:: Exercise instructions ::
Each record should be reproduced exactly.

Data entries

----

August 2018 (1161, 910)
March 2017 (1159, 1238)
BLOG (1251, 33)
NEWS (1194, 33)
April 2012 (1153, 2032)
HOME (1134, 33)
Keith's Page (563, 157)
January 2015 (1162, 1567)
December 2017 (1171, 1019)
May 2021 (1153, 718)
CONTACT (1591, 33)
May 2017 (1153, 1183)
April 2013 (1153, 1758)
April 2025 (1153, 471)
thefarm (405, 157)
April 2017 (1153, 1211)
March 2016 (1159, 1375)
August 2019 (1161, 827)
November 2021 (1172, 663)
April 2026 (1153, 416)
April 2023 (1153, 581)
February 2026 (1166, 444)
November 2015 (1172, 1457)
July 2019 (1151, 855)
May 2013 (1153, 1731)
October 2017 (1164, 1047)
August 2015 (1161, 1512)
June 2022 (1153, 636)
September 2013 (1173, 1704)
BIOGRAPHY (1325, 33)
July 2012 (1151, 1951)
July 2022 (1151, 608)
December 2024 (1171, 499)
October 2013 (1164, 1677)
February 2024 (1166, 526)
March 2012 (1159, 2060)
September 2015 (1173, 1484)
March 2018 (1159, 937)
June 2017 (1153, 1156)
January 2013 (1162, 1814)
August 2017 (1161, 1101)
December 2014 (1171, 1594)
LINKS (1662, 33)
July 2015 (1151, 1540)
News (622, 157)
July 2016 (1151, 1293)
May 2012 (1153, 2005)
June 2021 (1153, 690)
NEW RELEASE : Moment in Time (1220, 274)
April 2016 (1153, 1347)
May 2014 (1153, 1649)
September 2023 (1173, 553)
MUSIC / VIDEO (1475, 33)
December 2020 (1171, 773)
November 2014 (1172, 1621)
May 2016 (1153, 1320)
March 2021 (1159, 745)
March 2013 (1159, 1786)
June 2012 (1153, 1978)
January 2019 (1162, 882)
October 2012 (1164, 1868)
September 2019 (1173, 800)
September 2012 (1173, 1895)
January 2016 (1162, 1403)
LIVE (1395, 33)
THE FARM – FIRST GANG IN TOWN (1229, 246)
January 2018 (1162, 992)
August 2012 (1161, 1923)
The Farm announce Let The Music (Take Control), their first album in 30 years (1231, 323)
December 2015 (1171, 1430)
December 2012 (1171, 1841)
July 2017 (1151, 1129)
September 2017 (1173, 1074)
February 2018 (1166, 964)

----

:: Solution to this exercise ::
August 2018 (1161, 910)
March 2017 (1159, 1238)
BLOG (1251, 33)
NEWS (1194, 33)
April 2012 (1153, 2032)
HOME (1134, 33)
Keith's Page (563, 157)
January 2015 (1162, 1567)
December 2017 (1171, 1019)
May 2021 (1153, 718)
CONTACT (1591, 33)
May 2017 (1153, 1183)
April 2013 (1153, 1758)
April 2025 (1153, 471)
thefarm (405, 157)
April 2017 (1153, 1211)
March 2016 (1159, 1375)
August 2019 (1161, 827)
November 2021 (1172, 663)
April 2026 (1153, 416)
April 2023 (1153, 581)
February 2026 (1166, 444)
November 2015 (1172, 1457)
July 2019 (1151, 855)
May 2013 (1153, 1731)
October 2017 (1164, 1047)
August 2015 (1161, 1512)
June 2022 (1153, 636)
September 2013 (1173, 1704)
BIOGRAPHY (1325, 33)
July 2012 (1151, 1951)
July 2022 (1151, 608)
December 2024 (1171, 499)
October 2013 (1164, 1677)
February 2024 (1166, 526)
March 2012 (1159, 2060)
September 2015 (1173, 1484)
March 2018 (1159, 937)
June 2017 (1153, 1156)
January 2013 (1162, 1814)
August 2017 (1161, 1101)
December 2014 (1171, 1594)
LINKS (1662, 33)
July 2015 (1151, 1540)
News (622, 157)
July 2016 (1151, 1293)
May 2012 (1153, 2005)
June 2021 (1153, 690)
NEW RELEASE : Moment in Time (1220, 274)
April 2016 (1153, 1347)
May 2014 (1153, 1649)
September 2023 (1173, 553)
MUSIC / VIDEO (1475, 33)
December 2020 (1171, 773)
November 2014 (1172, 1621)
May 2016 (1153, 1320)
March 2021 (1159, 745)
March 2013 (1159, 1786)
June 2012 (1153, 1978)
January 2019 (1162, 882)
October 2012 (1164, 1868)
September 2019 (1173, 800)
September 2012 (1173, 1895)
January 2016 (1162, 1403)
LIVE (1395, 33)
THE FARM – FIRST GANG IN TOWN (1229, 246)
January 2018 (1162, 992)
August 2012 (1161, 1923)
The Farm announce Let The Music (Take Control), their first album in 30 years (1231, 323)
December 2015 (1171, 1430)
December 2012 (1171, 1841)
July 2017 (1151, 1129)
September 2017 (1173, 1074)
February 2018 (1166, 964)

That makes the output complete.